With males’ self-assumed prerogatives negating whatever control respectable women had gained over the sexual system, they set out to rein in prostitution. The traditional approach—redeeming or rescuing prostitutes, thus helping dry up supply—was carried on by the Female Benevolent Society, founded in the early thirties. In 1838 the society built a refuge in Yorkville, several miles outside the city, where residents could learn useful trades. It also began to take in the “friendless female orphan, when no way is left for her to obtain a livelihood but that of prostitution.”

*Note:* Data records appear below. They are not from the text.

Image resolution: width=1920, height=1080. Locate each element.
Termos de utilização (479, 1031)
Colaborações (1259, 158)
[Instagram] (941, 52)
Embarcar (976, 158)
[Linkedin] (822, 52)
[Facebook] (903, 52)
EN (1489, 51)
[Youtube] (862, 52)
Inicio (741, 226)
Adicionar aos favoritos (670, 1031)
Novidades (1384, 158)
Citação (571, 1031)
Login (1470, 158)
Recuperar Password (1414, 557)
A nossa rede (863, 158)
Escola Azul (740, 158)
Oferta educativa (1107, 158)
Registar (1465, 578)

Other women reached out to prostitutes in prison or immediately upon their release. The male Prison Association of New York set up a Female Department, which later, having come to believe “women could work best independently for the redemption of their own sex,” split off to form the Women’s Prison Association (1854). These ladies opened a refuge on Tenth Avenue for former inmates; it housed over a hundred women, on condition they forsook smoking, drinking, and cursing and took up sewing, laundering, and “religious study.” The ladies promised to “whisper hope to [each exconvict] amid her despair, teach her lessons of self-control, instill into her ideas of purity and industry”—then get her a job as a maid. In its first twenty years the refuge sheltered 2,961 women and placed 1,083 with private families, finding only 480 to be “unworthy” or hopelessly recidivist.

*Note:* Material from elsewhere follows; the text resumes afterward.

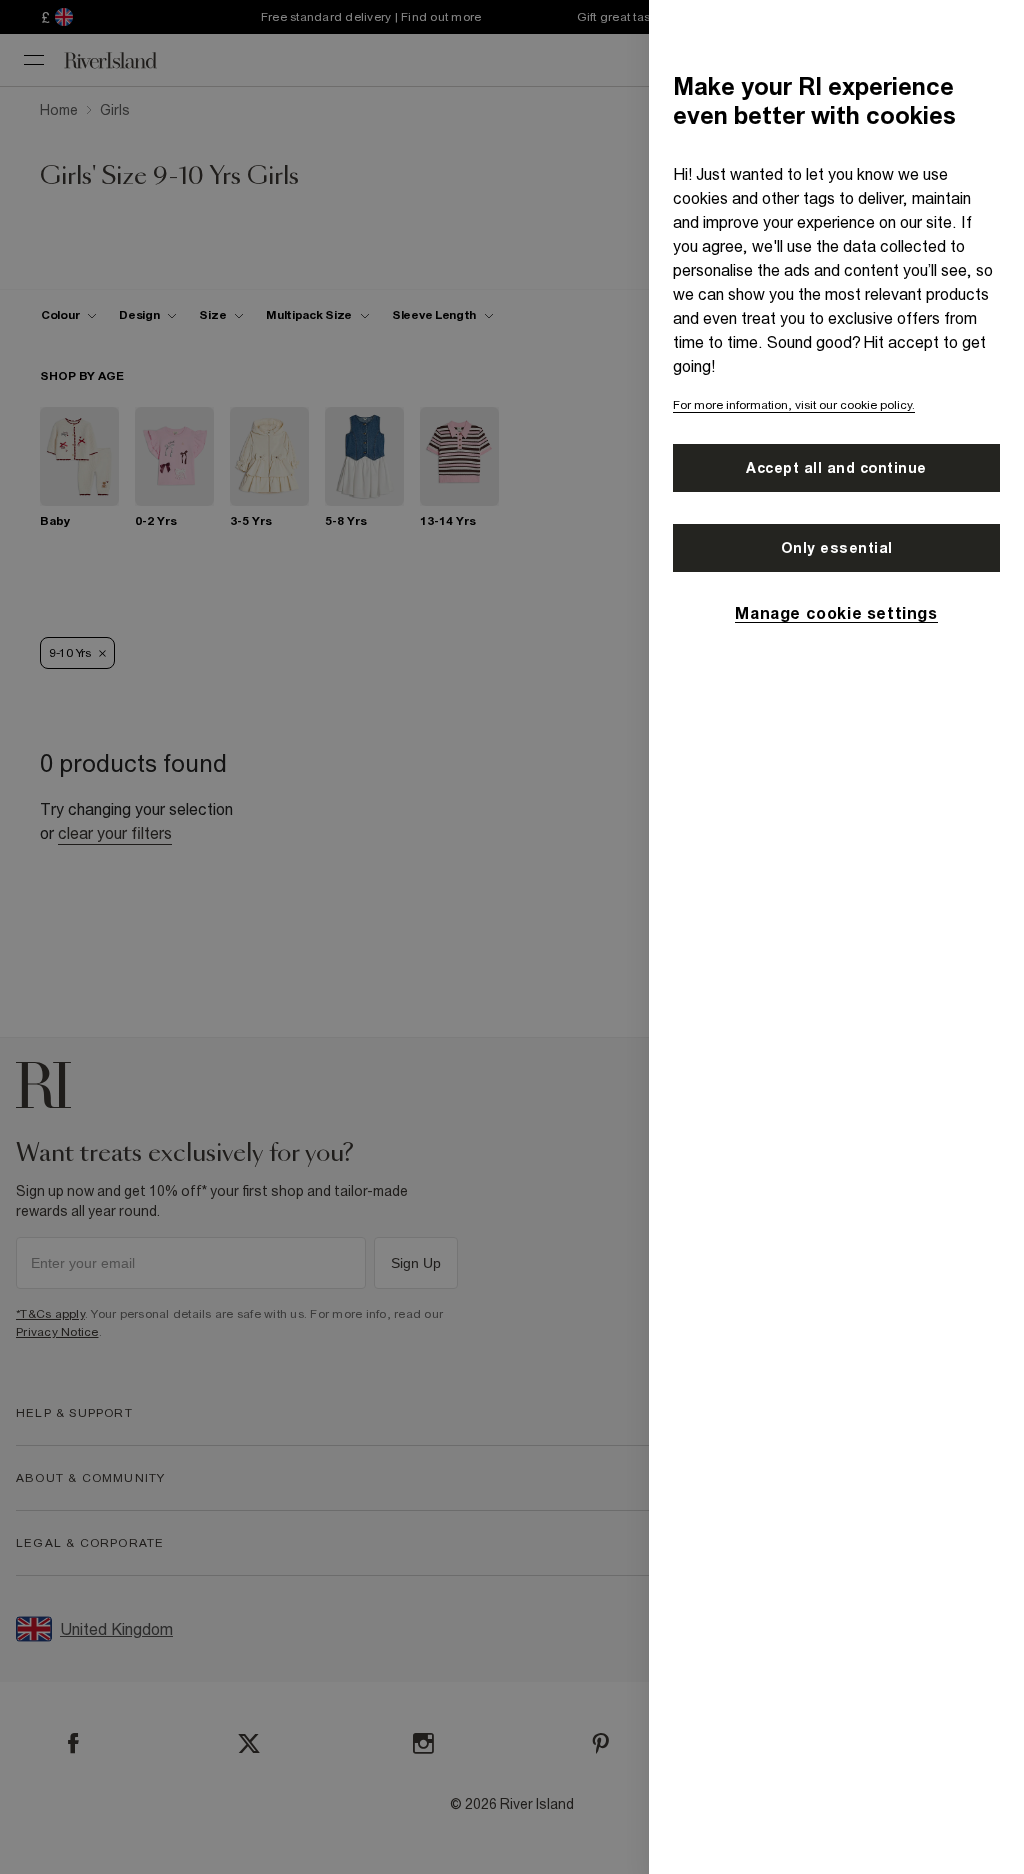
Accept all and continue (836, 468)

Reformers also crusaded tirelessly against male “licentiousness.” “Every man who will sport with female virtue,” declared the Advocate, should be fixed with “an eternal stigma.” Virtuous females were asked to boycott seducers: “Let them be regarded as enemies to the sex.” The Female Moral Reform Society turned to state power to rein in forward males. After a lengthy struggle, including a petition campaign that drew thousands of “virtuous mothers and daughters” from around the state, the legislature passed an Act to Punish Seduction as a Crime (1848). “Any man who shall under promise of marriage seduce and have illicit connection with any unmarried female of previous chaste character shall be guilty of a misdemeanor,” the law proclaimed. But with redress available only to women willing to prove their virtue in court, and with the “testimony of the seduced female, unsupported by other evidence,” being insufficient for conviction, the seeming triumph fizzled. It was a rare year in which more than one or two rakes were arrested under its provisions.